Once created, you can put the definition in place. Note that we can pass a temporary parameter value at this stage, which later can be passed dynamically.

aws datapipeline put-definition --pipeline-definition file://definition.json \ --parameter-values s3DataPath=<s3://your/s3/data/path> --pipeline-id <Your Pipeline ID>

Since our data pipeline is defined and created, let’s write the bash script that will run in the compute resource of our data pipeline.

Bash Script

This script will run on the EC2 instance that the pipeline would launch as its compute resource. The working of this script is simple, it makes a new working directory, sets the current working directory and path to data in S3 bucket as environment variables, copies the data into the current working directory, runs the python script and finally uploads the cleaned data back to S3. Here is the code you will need:

#!/bin/bash

echo -e "Starting the process"

sudo mkdir ~/data-pipeline-tmp
sudo chmod ugo+rwx ~/data-pipeline-tmp
cd ~/data-pipeline-tmp

CURRENT_DIR=$(eval "pwd")

DATA_PATH=$1

export WORKING_DIR=$CURRENT_DIR
export S3_DATA_PATH=$DATA_PATH

aws s3 cp s3://automated-data-pipeline/scripts/script.py $WORKING_DIR

python3 $WORKING_DIR/script.py

aws s3 cp $WORKING_DIR/twitter_data_cleaned.csv s3://automated-data-pipeline/outputs/

In my case, the S3 bucket is named automated-data-pipeline and I have made folders to separate different objects. This code can also be found here. Next is the python code that will preprocess the data.

Python Code

This code is the standard preprocessing code that we will use to clean our datasets. Here’s the code that you would need. Changes can be made, add or remove anything according to your needs:

import pandas as pd
import re
import nltk
nltk.download('stopwords')
from nltk.corpus import stopwords
from  nltk.stem import SnowballStemmer
import os

path = os.environ["S3_DATA_PATH"]

print(f"\nInside Python Script\nPath = {path}\n")
print(f"Loading Data\n")

df = pd.read_csv(path, encoding="ISO-8859-1", names=["label", "id", "date", "flag", "user", "tweet"])
print(f"Data has {df.shape[0]} rows and {df.shape[1]} columns\n")

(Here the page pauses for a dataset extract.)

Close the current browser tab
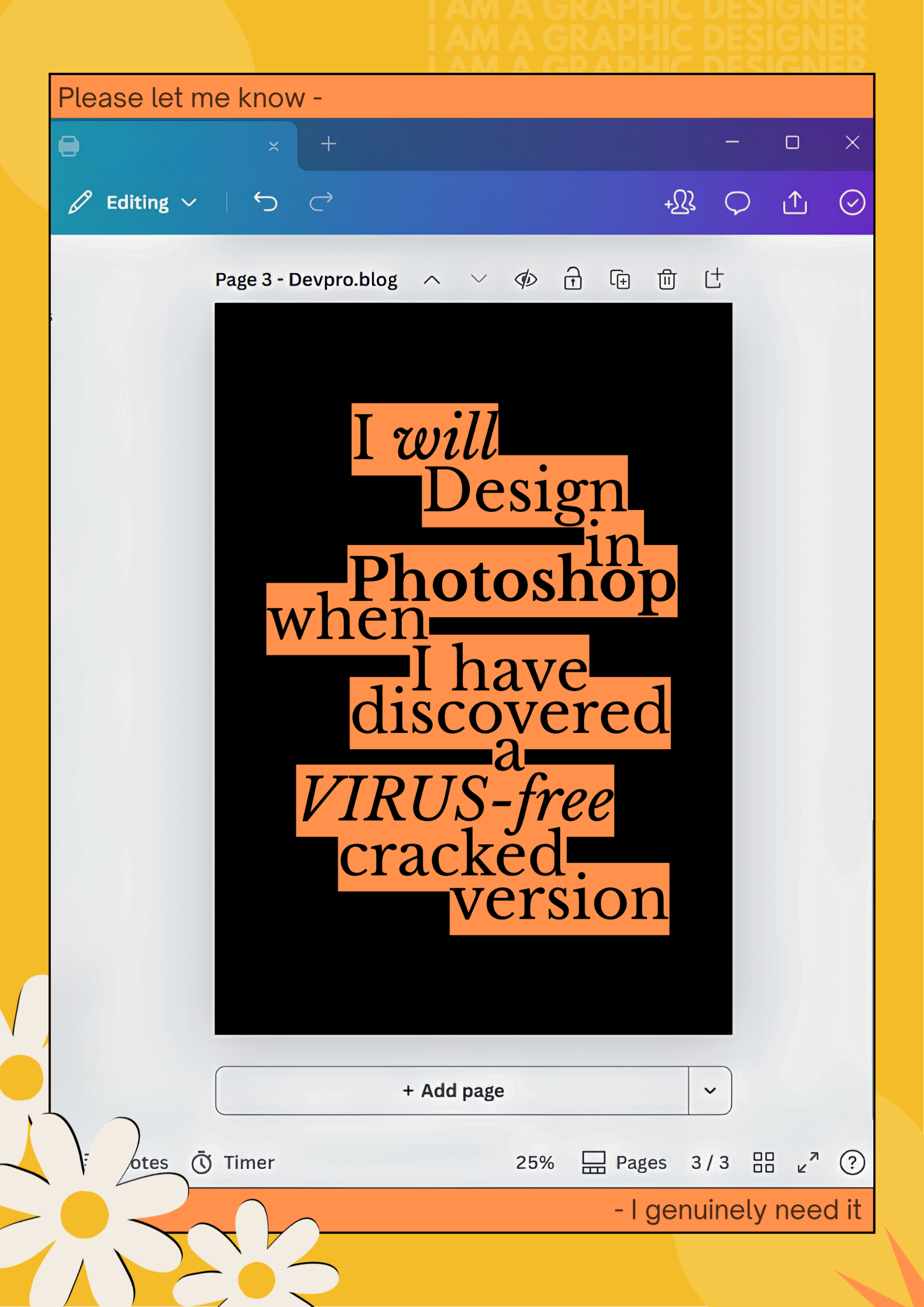 pyautogui.click(x=274, y=146)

TEXT_CLEANING_RE = "@\S+|https?:\S+|http?:\S|[^A-Za-z0-9]+"

stop_words = stopwords.words("english")
stemmer = SnowballStemmer("english")

def preprocess(text, stem=False):
    # Remove link, user and special characters
    text = re.sub(TEXT_CLEANING_RE, ' ', str(text).lower()).strip()
    tokens = []
    for token in text.split():
        if token not in stop_words:
            if stem:
                tokens.append(stemmer.stem(token))
            else:
                tokens.append(token)
    return " ".join(tokens)
print(f"Starting cleaning process")
df.text = df.text.apply(lambda x: preprocess(x))
print("Data cleaning completed, saving to CSV!\n")

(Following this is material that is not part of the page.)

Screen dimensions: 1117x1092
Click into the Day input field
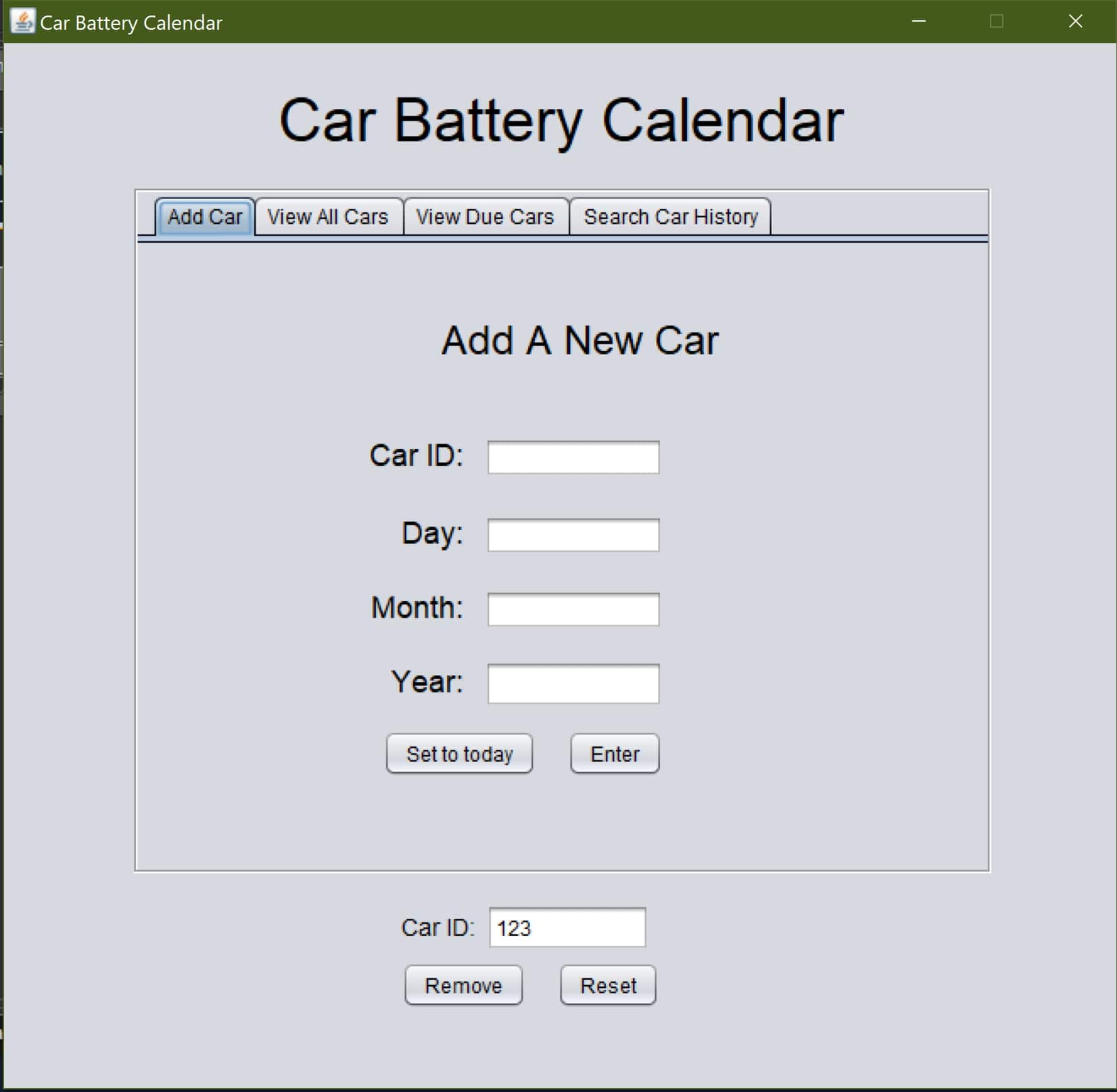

df.to_csv("twitter_data_cleaned.csv", index=False)

You can also find this code here. You have successfully defined and created a working data pipeline that can work on its (with manual activation). To add the event-driven label to it, we need to write a cloud function that will act as a trigger. It will handle certain events and then activate our pipeline when required.

Event Handler AWS Lambda Function

The title says that we will be using the AWS Lambda function for this step but I like to use Chalice for this step. You can use either as per your preference, the code will almost be the same. Following are the steps to create the chalice app that runs on AWS Lambda which triggers the data pipeline. You will need the ID of the pipeline you created earlier in this step.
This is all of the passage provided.